Just encountered a glitch that whenever the mesh particles, using the amended surface shader, receive point light, the actual mesh particles don’t receive it but instead a new mesh is duplicated at world origin (0,0,0) and receives the point light. Should I use a different instancing procedural function or just file a bug report? At first glance I don’t see any other instancing setup lying around in UnityStandardParticleInstancing.cginc.

I think I recall an issue with selection outline or picking volume, it’s probably that. (it requires some other work to be done to properly support it)

Hi, I just added #pragma instancing_options procedural:vertInstancingSetup and #include “UnityStandardParticleInstancing.cginc” like ifurkend did. But I need to use Custom Vertex Streams for my shaders. And if I enable them (even with no additional streams, just default ones), everything becomes a complete mess. Here is a short video:

You’ll need to add the custom data to the instancing struct in the shader. I’m not in the office currently so can’t send you an example, sorry. I think there is a define in the cginc you can override, to allow you to declare your own struct layout.
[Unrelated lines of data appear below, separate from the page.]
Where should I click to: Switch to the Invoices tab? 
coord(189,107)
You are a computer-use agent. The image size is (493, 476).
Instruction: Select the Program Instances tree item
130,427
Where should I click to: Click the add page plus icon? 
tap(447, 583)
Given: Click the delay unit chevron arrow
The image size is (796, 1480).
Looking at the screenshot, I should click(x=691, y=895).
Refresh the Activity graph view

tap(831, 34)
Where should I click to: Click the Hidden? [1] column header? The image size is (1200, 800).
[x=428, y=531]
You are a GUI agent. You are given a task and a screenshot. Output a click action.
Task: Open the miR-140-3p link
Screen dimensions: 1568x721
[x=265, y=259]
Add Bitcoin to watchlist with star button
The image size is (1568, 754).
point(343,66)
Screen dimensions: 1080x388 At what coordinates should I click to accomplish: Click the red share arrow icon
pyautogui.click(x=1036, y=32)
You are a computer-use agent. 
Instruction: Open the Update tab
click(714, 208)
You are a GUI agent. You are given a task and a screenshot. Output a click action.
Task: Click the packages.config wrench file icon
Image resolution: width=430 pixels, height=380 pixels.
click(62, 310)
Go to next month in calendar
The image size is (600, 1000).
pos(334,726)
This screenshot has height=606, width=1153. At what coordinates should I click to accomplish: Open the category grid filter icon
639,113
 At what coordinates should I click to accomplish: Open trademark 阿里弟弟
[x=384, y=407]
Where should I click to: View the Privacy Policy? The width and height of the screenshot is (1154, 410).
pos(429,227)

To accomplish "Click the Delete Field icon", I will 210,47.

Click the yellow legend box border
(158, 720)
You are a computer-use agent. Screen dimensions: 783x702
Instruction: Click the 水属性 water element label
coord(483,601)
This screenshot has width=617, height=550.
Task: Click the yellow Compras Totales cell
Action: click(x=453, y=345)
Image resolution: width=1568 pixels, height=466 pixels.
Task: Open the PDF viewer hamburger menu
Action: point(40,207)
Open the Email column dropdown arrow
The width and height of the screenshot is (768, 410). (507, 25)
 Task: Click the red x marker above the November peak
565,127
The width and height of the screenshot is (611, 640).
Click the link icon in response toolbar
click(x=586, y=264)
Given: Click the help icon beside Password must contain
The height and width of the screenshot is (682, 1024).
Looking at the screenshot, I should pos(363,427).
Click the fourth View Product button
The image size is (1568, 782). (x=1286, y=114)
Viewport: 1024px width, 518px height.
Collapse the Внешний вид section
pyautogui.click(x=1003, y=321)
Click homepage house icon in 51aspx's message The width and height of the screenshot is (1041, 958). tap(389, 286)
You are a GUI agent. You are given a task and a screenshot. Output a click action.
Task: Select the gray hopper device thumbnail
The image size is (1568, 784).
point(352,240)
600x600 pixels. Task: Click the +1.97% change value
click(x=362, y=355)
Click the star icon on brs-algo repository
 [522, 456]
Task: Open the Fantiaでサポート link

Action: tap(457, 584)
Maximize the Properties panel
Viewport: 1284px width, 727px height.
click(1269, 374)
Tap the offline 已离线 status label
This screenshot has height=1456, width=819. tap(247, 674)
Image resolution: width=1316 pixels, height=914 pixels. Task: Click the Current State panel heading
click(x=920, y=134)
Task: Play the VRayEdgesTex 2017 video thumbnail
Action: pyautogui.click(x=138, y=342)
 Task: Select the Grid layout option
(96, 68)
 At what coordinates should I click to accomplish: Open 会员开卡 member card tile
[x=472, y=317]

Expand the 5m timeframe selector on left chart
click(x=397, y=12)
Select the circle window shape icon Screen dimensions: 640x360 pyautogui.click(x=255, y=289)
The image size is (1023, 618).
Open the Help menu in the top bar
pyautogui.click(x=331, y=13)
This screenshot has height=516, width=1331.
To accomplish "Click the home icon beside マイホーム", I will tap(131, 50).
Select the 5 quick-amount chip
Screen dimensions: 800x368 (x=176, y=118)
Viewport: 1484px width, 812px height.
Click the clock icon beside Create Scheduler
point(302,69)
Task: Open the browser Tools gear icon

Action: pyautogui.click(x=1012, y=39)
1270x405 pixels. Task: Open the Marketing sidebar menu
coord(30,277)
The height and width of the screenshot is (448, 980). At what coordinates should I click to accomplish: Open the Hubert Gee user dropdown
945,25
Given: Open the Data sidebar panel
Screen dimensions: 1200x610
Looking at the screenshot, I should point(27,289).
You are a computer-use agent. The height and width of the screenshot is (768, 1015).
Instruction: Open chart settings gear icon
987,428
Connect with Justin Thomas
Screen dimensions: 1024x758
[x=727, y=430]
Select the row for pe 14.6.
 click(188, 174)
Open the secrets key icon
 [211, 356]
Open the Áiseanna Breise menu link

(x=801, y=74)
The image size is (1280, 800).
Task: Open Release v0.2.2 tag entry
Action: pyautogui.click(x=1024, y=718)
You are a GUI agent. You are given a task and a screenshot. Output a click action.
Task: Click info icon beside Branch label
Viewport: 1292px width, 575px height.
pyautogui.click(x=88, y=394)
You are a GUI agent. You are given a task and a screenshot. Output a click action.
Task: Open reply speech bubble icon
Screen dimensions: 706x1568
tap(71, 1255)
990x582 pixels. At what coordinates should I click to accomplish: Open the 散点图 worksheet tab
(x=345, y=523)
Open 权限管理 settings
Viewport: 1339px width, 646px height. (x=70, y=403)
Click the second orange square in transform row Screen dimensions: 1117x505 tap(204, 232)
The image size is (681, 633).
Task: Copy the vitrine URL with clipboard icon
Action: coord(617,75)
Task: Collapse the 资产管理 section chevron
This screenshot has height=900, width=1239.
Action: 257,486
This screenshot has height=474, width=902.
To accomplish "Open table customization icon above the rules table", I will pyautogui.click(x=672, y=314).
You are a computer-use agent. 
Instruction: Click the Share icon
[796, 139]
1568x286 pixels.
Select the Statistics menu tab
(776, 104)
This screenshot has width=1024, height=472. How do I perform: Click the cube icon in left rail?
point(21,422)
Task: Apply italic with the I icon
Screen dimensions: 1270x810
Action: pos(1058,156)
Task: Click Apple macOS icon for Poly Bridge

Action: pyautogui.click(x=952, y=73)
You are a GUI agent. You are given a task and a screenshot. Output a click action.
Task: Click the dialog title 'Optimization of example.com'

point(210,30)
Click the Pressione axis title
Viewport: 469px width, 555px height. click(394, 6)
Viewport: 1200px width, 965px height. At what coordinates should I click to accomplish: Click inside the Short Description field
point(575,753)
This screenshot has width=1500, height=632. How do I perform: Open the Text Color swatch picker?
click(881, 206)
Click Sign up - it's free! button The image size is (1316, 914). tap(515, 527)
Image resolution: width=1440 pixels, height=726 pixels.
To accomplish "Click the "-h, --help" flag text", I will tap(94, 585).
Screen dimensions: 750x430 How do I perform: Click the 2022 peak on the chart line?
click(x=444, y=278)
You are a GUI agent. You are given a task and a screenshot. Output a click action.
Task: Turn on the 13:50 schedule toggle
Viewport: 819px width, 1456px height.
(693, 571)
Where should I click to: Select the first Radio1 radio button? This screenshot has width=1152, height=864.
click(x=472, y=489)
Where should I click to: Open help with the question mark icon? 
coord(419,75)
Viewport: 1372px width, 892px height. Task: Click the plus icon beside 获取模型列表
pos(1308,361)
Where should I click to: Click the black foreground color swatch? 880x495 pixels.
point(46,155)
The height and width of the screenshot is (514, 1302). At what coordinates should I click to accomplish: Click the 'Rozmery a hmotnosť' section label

No, please disregard all this.

Particles use Procedural Instancing, which works differently. This way guarantees 1 draw call, which reduces the CPU work needed for large instance counts, compared to the cbuffer approach used for the “normal” instancing. But it is a bit more fiddly to set up :slight_smile:

The particle instancing cginc sets up the defaults for you. If you want to have custom inputs, you can override it like this:

#define UNITY_PARTICLE_INSTANCE_DATA MyParticleInstanceData
#endif
struct MyParticleInstanceData
{
    float3x4 transform;
    uint color;
    float animFrame;
    float4 myCustomData;
};

Add it before including the instancing cginc. The vertex stream UI provides info on the correct order/contents for the struct.

My bad, I totally didnt read the particle part!